Roma, 5 mar. (askanews) – A quasi sei mesi dall’ondata di proteste senza precedenti guidata dai giovani, che provocò la morte di 77 persone, sono in corso da questa mattina le elezioni generali in Nepal per designare i membri del nuovo parlamento nella nazione himalayana. Arroccato tra Cina e India, il paese di 30 milioni di persone è afflitto da decenni di instabilità politica, che ha paralizzato un’economia prevalentemente agricola e ha aggravato la disoccupazione, problemi strutturali su cui ha pesato anche una corruzione dilagante.
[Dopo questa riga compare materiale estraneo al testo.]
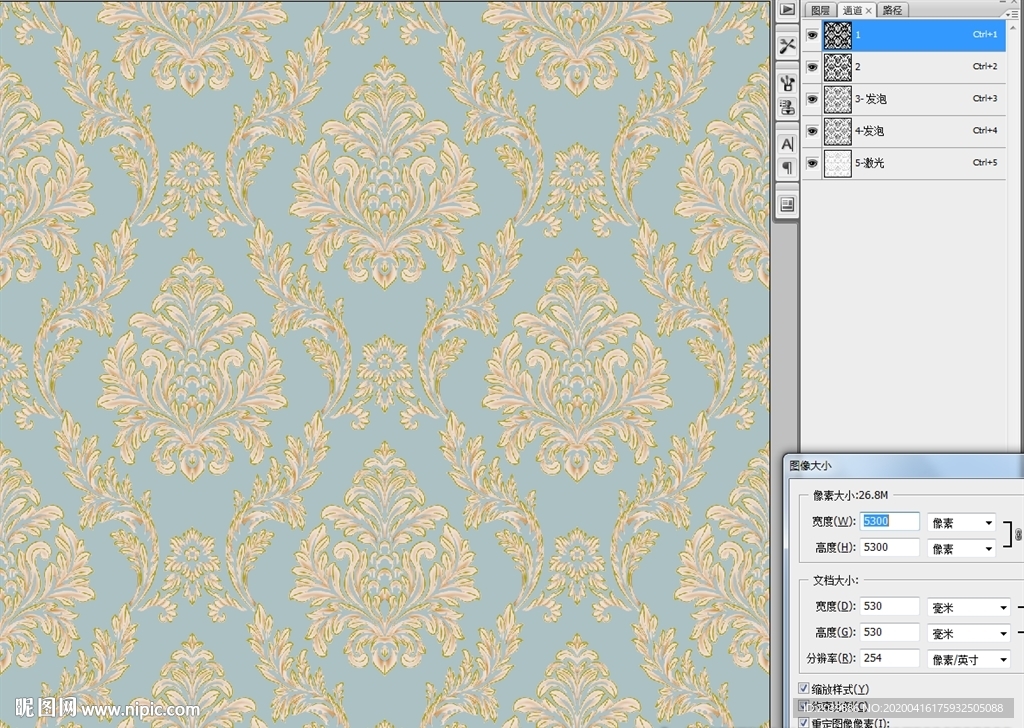Open the Tool Presets panel icon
Il malessere di lunga data – ricorda oggi l’agenzia Reuters – è sfociato in manifestazioni di piazza lo scorso settembre, innescate dal divieto dei social media, che hanno portato migliaia di persone a scendere in piazza, provocando scontri e vittime che hanno costretto alle dimissioni il primo ministro K.P. Sharma Oli.

Oggi, gli elettori si sono riversati in scuole, templi e antichi cortili trasformati in seggi elettorali in tutto il paese, con alcuni che hanno sfidato il freddo mattutino nella capitale Kathmandu per votare in anticipo. Le operazioni di voto sono iniziate alle 7:00 ora locale (le 2:15 in Italia) e si chiuderanno alle 17:00 (le 12:15 italiane), con lo spoglio previsto poco dopo la chiusura, secondo la commissione elettorale del Paese.